## PROBLEM DESCRIPTION
Reproduce exactly, from the data that follows, the line with "Course de véhicule à moteur (337, 1582)", the line with "お問合せ (13, 2508)", and every line that lies between them.

Records from a data collection:
Segment Open

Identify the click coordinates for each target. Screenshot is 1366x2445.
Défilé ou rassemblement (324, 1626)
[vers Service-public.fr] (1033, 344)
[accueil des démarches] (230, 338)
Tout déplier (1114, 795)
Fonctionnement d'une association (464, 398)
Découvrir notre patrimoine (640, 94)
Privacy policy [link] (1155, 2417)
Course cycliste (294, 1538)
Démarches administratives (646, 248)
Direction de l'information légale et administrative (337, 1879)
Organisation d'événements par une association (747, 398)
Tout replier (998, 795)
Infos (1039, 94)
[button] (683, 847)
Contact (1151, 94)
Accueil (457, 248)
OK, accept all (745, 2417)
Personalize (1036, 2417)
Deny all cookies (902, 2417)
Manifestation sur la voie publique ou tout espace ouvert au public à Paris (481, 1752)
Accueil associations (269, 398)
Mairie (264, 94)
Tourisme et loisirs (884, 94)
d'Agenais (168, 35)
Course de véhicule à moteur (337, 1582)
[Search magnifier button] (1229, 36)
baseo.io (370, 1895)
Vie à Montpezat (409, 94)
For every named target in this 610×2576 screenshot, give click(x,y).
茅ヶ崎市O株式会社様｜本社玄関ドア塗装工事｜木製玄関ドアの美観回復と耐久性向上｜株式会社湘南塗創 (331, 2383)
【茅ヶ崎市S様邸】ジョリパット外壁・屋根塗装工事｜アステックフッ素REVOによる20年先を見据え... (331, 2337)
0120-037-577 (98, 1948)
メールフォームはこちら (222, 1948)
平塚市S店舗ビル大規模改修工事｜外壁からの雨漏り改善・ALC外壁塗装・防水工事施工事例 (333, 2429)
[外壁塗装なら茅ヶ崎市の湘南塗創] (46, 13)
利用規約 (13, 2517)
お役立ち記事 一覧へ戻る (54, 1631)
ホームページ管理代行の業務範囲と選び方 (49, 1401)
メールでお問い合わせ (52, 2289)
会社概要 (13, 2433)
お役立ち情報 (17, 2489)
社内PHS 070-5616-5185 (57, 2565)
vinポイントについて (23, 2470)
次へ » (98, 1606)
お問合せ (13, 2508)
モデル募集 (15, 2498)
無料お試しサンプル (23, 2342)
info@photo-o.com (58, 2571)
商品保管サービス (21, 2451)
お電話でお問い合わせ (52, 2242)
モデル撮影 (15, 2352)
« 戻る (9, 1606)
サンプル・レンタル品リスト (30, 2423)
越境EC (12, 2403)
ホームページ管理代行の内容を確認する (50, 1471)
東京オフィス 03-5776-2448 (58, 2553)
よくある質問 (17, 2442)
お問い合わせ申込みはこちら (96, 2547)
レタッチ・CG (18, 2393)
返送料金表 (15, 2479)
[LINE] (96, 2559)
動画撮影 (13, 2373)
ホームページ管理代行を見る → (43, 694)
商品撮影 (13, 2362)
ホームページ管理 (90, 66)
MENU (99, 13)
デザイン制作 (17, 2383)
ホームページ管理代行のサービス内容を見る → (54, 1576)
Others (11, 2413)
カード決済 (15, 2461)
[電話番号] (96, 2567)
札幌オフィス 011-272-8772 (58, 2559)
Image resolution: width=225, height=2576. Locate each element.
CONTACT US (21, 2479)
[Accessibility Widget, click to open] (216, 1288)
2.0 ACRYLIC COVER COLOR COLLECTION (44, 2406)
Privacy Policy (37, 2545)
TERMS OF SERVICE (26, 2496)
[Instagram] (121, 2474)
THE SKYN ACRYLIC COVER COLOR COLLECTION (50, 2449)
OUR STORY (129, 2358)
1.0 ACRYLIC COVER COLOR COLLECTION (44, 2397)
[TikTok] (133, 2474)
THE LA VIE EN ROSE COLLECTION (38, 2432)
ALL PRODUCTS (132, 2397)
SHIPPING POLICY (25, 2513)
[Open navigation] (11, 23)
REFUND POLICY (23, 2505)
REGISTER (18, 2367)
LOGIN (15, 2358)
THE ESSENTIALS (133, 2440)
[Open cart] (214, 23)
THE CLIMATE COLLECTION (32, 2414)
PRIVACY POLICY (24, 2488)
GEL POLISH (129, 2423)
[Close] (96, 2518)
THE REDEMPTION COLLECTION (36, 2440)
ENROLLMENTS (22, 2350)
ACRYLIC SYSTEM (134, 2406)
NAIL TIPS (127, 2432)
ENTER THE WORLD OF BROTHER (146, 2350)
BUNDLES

Segment Closed

## WRITTEN ANSWER
Course de véhicule à moteur (337, 1582)
[Search magnifier button] (1229, 36)
baseo.io (370, 1895)
Vie à Montpezat (409, 94)
For every named target in this 610×2576 screenshot, give click(x,y).
茅ヶ崎市O株式会社様｜本社玄関ドア塗装工事｜木製玄関ドアの美観回復と耐久性向上｜株式会社湘南塗創 (331, 2383)
【茅ヶ崎市S様邸】ジョリパット外壁・屋根塗装工事｜アステックフッ素REVOによる20年先を見据え... (331, 2337)
0120-037-577 (98, 1948)
メールフォームはこちら (222, 1948)
平塚市S店舗ビル大規模改修工事｜外壁からの雨漏り改善・ALC外壁塗装・防水工事施工事例 (333, 2429)
[外壁塗装なら茅ヶ崎市の湘南塗創] (46, 13)
利用規約 (13, 2517)
お役立ち記事 一覧へ戻る (54, 1631)
ホームページ管理代行の業務範囲と選び方 (49, 1401)
メールでお問い合わせ (52, 2289)
会社概要 (13, 2433)
お役立ち情報 (17, 2489)
社内PHS 070-5616-5185 (57, 2565)
vinポイントについて (23, 2470)
次へ » (98, 1606)
お問合せ (13, 2508)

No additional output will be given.